Beginning with the first line of the data below, set down each line exactly through the line that contains "Edit the Crossbrand".

*** Records to process ***

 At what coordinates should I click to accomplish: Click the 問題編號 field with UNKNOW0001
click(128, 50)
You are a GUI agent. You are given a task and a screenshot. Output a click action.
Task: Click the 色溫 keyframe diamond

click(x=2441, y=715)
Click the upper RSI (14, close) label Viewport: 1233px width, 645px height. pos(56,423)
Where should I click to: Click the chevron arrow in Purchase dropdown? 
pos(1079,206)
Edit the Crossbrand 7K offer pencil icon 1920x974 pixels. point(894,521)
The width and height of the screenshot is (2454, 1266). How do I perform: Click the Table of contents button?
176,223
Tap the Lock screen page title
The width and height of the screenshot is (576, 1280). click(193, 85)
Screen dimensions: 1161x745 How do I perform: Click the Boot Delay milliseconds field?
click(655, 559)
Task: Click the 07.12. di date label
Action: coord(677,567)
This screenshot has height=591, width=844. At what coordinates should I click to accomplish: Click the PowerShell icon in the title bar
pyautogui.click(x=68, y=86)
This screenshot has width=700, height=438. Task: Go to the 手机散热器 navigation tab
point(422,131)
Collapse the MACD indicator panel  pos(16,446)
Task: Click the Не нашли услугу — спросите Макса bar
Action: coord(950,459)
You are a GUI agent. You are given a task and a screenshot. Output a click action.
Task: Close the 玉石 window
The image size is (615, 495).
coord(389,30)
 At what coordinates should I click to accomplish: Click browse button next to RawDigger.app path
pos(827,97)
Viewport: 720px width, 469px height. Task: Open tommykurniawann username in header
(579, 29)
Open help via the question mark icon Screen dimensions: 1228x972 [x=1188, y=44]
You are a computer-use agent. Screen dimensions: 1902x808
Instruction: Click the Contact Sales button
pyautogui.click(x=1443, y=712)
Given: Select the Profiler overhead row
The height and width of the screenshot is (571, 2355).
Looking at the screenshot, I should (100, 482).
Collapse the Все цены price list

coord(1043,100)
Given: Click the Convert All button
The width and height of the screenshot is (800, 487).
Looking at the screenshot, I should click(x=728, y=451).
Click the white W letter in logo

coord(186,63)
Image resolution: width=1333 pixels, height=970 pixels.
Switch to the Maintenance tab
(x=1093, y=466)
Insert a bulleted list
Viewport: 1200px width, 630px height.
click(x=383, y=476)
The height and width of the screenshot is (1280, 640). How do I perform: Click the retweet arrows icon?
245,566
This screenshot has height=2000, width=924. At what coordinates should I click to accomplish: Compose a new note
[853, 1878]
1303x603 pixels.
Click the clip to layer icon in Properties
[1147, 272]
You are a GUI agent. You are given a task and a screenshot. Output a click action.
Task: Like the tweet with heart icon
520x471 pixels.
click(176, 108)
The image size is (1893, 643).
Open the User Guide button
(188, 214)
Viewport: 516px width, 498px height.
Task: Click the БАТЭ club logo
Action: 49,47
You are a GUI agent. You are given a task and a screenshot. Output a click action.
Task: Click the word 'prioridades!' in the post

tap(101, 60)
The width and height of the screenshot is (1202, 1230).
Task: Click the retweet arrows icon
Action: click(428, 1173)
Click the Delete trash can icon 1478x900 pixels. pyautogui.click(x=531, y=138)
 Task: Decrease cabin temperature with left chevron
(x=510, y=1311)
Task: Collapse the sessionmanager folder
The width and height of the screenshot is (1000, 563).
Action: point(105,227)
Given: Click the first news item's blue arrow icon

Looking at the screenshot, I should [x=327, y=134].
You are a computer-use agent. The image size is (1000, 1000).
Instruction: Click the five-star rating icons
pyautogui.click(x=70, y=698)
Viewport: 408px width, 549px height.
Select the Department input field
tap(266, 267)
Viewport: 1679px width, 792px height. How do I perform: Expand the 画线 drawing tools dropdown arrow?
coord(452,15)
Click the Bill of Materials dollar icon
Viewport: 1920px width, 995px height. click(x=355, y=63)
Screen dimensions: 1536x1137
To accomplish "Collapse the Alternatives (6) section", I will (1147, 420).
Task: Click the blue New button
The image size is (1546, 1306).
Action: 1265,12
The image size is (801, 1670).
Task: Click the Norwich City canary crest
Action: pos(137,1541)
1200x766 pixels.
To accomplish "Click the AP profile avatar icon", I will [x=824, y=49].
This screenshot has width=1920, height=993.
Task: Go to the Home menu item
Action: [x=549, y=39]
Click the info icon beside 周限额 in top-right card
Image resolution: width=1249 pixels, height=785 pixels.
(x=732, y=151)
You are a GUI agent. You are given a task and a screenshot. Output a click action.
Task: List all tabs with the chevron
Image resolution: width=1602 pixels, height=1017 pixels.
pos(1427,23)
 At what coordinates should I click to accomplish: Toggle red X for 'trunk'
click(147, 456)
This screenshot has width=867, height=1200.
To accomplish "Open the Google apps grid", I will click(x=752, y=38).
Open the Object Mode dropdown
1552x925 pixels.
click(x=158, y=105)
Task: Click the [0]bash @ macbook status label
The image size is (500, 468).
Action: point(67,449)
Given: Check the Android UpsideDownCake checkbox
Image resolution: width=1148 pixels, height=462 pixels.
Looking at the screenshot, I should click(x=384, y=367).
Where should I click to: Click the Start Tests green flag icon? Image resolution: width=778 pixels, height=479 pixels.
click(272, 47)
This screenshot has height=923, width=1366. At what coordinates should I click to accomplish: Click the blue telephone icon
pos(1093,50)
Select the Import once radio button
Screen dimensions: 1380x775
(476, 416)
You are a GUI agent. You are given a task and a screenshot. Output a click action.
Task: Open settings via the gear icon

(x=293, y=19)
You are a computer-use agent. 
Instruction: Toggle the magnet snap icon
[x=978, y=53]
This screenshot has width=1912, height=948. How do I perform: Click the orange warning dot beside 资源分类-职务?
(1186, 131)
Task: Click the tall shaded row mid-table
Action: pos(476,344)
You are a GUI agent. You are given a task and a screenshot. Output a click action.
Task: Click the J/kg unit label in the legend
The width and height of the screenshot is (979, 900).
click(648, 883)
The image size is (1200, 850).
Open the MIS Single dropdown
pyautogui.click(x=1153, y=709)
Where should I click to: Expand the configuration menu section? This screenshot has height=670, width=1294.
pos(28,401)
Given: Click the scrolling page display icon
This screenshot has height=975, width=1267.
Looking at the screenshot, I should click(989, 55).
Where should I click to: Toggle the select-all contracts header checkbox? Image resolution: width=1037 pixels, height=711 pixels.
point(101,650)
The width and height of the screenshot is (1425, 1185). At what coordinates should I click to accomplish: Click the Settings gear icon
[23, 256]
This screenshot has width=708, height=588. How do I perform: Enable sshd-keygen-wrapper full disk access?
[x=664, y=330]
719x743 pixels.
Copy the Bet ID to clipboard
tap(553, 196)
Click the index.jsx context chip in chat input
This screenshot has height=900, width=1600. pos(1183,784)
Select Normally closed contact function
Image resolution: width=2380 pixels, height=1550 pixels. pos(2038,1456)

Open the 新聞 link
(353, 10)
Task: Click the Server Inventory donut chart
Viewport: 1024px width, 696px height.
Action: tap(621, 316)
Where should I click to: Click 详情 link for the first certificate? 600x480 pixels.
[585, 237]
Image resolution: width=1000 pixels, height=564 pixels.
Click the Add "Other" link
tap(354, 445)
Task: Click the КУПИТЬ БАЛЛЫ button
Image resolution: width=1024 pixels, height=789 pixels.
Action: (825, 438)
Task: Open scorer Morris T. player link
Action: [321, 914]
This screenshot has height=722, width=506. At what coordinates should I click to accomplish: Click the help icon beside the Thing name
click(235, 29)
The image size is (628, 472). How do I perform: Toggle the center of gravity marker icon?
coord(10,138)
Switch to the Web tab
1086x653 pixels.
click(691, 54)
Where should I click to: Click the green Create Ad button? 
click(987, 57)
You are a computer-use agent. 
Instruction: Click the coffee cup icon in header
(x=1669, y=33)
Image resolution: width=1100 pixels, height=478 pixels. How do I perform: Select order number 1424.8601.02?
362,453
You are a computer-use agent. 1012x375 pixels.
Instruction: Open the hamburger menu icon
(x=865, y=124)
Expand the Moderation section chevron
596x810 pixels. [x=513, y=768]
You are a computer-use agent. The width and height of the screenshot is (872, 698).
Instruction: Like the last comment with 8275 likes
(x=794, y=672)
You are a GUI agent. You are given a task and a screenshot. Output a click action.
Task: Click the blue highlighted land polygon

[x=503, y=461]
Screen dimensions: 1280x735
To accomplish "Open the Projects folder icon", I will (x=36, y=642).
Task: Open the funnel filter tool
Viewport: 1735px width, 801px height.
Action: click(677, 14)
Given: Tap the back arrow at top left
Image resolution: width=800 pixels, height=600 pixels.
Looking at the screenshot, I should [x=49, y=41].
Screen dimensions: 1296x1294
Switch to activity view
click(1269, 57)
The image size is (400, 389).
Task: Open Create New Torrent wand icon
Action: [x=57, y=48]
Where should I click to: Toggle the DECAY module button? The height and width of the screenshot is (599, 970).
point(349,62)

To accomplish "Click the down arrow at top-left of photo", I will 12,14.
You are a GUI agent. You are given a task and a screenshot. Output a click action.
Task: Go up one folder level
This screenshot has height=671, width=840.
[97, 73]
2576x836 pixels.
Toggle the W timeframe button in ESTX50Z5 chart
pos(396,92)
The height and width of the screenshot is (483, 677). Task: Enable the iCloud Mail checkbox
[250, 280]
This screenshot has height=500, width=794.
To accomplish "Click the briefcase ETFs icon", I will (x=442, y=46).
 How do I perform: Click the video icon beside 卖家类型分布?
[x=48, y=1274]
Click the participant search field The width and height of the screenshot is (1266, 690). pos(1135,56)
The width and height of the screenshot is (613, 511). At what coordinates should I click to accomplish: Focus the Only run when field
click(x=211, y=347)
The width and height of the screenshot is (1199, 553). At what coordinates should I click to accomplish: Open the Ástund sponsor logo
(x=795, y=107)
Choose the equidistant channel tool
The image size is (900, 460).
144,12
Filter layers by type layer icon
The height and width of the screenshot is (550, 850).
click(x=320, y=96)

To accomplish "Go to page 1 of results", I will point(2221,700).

***

_Exercise output_.
 At what coordinates should I click to accomplish: Click the 問題編號 field with UNKNOW0001
click(128, 50)
You are a GUI agent. You are given a task and a screenshot. Output a click action.
Task: Click the 色溫 keyframe diamond

click(x=2441, y=715)
Click the upper RSI (14, close) label Viewport: 1233px width, 645px height. pos(56,423)
Where should I click to: Click the chevron arrow in Purchase dropdown? 
pos(1079,206)
Edit the Crossbrand 7K offer pencil icon 1920x974 pixels. point(894,521)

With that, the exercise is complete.